Work to complete: Find the string "Günlüğü" in the data, and copy out each line that has it.
+++ Provided entries
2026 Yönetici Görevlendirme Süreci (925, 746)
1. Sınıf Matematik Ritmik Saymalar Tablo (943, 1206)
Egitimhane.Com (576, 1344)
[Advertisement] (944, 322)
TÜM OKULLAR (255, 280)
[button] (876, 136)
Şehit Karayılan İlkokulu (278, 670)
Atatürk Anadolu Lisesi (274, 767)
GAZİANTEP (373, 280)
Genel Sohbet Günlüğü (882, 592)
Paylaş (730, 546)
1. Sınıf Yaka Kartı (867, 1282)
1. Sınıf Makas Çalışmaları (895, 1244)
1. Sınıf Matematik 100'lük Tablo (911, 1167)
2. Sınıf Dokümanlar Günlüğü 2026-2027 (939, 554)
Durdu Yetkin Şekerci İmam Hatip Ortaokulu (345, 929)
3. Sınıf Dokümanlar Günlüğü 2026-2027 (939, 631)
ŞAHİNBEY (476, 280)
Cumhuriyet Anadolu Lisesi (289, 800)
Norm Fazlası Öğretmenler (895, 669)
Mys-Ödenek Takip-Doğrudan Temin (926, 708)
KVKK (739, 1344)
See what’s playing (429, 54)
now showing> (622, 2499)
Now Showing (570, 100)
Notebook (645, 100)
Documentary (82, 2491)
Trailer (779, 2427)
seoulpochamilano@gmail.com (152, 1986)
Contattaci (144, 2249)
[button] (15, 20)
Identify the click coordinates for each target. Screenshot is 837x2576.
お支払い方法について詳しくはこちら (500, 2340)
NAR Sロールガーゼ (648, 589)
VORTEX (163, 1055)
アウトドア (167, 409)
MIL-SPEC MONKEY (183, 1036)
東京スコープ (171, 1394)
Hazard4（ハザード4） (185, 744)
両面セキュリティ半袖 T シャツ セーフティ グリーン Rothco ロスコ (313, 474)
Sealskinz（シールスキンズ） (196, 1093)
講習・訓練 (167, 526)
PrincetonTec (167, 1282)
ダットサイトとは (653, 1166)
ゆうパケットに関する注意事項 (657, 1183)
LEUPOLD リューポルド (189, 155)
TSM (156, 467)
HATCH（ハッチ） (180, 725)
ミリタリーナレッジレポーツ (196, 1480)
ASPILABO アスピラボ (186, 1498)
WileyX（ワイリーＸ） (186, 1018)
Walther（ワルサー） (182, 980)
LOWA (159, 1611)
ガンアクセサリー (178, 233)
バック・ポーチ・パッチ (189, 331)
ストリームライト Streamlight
++++++
Solution for this problem:
Genel Sohbet Günlüğü (882, 592)
2. Sınıf Dokümanlar Günlüğü 2026-2027 (939, 554)
3. Sınıf Dokümanlar Günlüğü 2026-2027 (939, 631)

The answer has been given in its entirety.